In pratica è già stata presentata, l’autunno scorso, una prima ‘sessione’ di progetti, molto interessanti, più tarati sul capoluogo, Alessandria. Per il prossimo autunno sarà selezionato un secondo gruppo, con uno sguardo più ampio, a tutta l’area del basso Piemonte. L’obiettivo non è soltanto estrarre dal cilindro buone idee imprenditoriali, ma aiutare i giovani imprenditori o professionisti a realizzarli, individuando adeguate linee di finanziamento, pubbliche e private?
Per analogia viene da pensare al progetto di Coesione Territoriale del Bacino del Tanaro,e ad altri simili in partenza in Piemonte. Potranno esserci sinergie?

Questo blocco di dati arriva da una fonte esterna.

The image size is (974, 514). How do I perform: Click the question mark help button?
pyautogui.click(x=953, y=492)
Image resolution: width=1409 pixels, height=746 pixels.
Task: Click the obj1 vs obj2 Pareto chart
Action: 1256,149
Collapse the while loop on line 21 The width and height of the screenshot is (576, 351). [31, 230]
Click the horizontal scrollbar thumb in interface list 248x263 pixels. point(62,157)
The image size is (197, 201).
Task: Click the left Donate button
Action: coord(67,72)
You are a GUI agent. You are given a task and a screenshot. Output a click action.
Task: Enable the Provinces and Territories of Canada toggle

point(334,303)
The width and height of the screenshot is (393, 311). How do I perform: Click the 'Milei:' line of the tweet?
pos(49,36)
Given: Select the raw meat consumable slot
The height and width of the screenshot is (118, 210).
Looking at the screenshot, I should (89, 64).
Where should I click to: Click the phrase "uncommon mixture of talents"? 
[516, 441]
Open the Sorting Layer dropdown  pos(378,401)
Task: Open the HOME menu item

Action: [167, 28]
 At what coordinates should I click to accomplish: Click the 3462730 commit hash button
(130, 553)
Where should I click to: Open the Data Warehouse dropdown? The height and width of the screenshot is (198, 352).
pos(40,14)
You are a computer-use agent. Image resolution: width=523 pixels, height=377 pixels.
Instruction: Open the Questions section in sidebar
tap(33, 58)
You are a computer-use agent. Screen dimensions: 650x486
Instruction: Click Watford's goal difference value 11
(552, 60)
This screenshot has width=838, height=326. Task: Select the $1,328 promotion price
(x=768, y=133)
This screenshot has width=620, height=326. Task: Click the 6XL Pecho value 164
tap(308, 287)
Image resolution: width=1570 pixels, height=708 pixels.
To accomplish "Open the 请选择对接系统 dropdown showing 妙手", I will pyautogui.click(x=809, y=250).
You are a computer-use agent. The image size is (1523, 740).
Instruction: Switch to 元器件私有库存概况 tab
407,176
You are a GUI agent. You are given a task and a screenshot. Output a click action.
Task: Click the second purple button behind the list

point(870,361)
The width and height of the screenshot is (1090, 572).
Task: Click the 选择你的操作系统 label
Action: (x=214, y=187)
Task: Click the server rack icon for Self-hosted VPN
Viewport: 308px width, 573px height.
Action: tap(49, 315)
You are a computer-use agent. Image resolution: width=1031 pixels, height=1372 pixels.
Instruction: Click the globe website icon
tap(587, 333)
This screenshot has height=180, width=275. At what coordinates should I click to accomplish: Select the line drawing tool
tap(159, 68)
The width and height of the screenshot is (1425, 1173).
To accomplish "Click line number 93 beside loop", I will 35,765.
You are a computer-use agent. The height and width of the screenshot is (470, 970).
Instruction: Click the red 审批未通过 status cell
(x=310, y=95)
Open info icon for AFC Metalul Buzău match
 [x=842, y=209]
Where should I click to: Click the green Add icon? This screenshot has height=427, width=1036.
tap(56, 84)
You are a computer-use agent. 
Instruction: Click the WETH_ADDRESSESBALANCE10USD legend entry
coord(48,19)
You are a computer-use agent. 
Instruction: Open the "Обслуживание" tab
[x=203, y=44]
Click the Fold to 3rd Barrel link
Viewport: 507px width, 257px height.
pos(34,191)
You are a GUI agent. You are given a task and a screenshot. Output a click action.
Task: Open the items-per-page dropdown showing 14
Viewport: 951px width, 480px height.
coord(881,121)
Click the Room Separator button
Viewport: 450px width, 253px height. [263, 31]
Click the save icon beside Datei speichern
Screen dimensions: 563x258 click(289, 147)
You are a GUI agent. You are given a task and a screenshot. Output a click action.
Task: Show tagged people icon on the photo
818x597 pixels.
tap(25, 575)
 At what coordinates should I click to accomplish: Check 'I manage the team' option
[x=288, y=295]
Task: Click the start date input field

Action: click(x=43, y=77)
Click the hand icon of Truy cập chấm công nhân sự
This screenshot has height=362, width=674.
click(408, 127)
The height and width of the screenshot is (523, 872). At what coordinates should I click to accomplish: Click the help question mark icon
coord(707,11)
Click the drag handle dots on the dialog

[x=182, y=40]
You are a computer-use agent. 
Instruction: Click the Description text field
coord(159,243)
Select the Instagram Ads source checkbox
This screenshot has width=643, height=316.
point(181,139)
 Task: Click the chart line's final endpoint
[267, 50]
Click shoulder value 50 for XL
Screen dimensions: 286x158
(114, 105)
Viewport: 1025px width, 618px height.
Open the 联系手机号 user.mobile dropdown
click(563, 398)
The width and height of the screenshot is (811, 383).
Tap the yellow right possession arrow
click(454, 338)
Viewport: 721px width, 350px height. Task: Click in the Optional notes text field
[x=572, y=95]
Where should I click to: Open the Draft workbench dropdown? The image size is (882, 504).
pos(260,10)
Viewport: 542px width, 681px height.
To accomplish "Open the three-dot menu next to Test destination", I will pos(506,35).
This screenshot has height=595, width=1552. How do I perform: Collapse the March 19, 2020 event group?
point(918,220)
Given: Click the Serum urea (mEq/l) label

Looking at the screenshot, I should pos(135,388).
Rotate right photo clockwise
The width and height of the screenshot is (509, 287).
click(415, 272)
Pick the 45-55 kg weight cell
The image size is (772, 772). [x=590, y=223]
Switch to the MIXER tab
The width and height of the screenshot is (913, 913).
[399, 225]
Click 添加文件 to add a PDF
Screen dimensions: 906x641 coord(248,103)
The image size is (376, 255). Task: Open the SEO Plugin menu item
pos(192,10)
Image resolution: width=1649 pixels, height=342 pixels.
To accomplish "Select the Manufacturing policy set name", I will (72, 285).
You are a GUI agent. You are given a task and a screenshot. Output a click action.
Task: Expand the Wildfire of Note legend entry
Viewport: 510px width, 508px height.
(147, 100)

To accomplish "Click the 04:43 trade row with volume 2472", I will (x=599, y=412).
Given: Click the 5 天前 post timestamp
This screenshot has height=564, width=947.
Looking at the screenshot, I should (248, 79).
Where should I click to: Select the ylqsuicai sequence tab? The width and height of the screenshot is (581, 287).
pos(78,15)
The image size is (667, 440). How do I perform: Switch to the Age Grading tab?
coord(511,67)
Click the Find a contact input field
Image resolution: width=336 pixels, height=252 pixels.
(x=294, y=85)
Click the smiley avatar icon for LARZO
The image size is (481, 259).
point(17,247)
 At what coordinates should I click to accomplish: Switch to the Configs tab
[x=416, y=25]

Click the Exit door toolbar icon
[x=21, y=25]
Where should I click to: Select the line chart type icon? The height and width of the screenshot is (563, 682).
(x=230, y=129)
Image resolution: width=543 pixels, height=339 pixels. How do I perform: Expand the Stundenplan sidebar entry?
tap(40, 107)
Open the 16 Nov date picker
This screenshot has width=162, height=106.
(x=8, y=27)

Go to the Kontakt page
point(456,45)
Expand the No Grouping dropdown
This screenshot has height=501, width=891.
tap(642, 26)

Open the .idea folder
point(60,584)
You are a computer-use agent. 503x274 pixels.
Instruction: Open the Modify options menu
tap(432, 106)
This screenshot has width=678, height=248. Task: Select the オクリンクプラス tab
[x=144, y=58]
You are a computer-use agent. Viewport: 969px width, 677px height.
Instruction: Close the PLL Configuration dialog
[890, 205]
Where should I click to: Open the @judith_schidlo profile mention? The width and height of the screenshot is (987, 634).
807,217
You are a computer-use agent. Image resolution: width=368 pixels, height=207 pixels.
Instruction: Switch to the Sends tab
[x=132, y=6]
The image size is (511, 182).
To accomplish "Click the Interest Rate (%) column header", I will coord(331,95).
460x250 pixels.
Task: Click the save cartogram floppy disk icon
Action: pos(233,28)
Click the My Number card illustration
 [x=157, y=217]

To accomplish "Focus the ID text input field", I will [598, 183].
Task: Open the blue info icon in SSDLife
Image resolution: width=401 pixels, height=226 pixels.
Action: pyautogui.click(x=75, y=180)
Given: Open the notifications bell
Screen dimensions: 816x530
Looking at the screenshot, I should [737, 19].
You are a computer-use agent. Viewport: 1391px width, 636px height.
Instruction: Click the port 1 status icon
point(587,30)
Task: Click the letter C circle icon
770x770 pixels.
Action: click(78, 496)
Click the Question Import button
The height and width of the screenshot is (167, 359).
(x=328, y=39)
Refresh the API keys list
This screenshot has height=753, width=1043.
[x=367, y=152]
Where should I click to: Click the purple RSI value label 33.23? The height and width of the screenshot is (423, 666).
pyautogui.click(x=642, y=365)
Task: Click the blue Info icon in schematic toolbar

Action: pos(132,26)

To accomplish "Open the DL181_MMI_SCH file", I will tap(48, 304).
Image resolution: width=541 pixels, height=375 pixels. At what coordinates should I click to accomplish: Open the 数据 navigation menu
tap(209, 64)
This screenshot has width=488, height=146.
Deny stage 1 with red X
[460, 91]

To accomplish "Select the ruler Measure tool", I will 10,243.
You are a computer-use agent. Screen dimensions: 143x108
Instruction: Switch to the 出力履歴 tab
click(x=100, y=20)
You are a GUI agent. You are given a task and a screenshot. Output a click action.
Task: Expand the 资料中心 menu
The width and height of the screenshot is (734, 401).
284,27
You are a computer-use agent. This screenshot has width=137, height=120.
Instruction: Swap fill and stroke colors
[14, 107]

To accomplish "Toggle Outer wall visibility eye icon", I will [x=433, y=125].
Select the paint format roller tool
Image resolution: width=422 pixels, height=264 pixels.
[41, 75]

Dovranno esserci: solo se riusciremo a fare davvero sistema, e a mettere a fattor comune progetti ambientali e imprenditoriali ‘trasversali’, con matrice comune la valorizzazione del nostro territorio, riusciremo nell’intento di imboccare, nel post Covid speriamo imminente, un percorso di crescita e di nuovo sviluppo eco compatibile, ma anche fortemente digitalizzato, che è l’unica strada per dare a tutto l’Alessandrino un futuro su cui scommettere positivamente, per noi e per le future generazioni. Le province di Alessandria e Asti, peraltro, rappresentano un’area vasta che ha moltissimo in comune, anche sul fronte turistico, oltre a poter contare ormai su un’unica Camera di Commercio. Anche Slala sta lavorando sempre di più anche in direzione astigiana, e con i nostri ‘cugini’ di Confcommercio Asti noi lavoriamo già benissimo su diversi fronti.
Peraltro in questo percorso, lo abbiamo ribadito più volte, commercio e turismo dovranno avere un ruolo centrale, e i nostri associati hanno imparato molto dall’epidemia Covid. Da un lato è emersa la nuova centralità del commercio di prossimità. Dall’altra ci siamo resi conto che il domani dovrà per forza essere Phygital, ossia fisico più digital. Il commercio tradizionale negli ultimi 14 mesi ha accelerato la sua evoluzione e i suoi investimenti (tecnologici e culturali) verso il digitale, e da lì indietro certamente non si torna.